═════ Records to process

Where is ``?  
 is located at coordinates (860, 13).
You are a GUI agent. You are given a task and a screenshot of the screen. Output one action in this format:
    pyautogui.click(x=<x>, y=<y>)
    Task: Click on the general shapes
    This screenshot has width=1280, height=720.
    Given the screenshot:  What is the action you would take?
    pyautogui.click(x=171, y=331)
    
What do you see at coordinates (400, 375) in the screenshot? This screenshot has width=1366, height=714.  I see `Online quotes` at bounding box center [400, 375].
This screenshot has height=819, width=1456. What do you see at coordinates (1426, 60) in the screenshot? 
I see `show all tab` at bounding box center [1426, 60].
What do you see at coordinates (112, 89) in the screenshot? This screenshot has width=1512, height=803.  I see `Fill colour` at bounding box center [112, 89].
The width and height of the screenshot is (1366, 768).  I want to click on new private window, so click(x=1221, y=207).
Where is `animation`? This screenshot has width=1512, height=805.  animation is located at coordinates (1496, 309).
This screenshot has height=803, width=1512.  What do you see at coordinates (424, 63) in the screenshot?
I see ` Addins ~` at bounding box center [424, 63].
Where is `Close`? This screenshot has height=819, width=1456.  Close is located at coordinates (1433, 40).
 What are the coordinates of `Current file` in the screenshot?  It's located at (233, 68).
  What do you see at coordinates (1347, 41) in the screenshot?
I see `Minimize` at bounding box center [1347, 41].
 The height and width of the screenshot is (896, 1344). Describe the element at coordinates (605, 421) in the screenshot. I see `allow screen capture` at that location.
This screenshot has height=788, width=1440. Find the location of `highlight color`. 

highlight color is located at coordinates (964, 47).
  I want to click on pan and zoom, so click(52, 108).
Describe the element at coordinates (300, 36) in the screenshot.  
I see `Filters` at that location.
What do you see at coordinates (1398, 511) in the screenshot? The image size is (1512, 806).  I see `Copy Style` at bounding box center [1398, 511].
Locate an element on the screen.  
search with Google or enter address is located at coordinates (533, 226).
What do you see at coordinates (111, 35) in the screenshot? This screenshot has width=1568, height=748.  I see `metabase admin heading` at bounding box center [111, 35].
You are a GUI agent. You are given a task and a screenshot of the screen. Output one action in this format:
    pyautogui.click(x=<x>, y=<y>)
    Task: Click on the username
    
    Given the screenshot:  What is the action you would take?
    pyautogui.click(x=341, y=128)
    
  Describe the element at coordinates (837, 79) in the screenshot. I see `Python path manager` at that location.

══════════

> _Task goal_: Return each line of the items above that contains the string "color", treating uppercase and lowercase letters as distinct.

> _Answer to the task_:
This screenshot has height=788, width=1440. Find the location of `highlight color`. 
highlight color is located at coordinates (964, 47).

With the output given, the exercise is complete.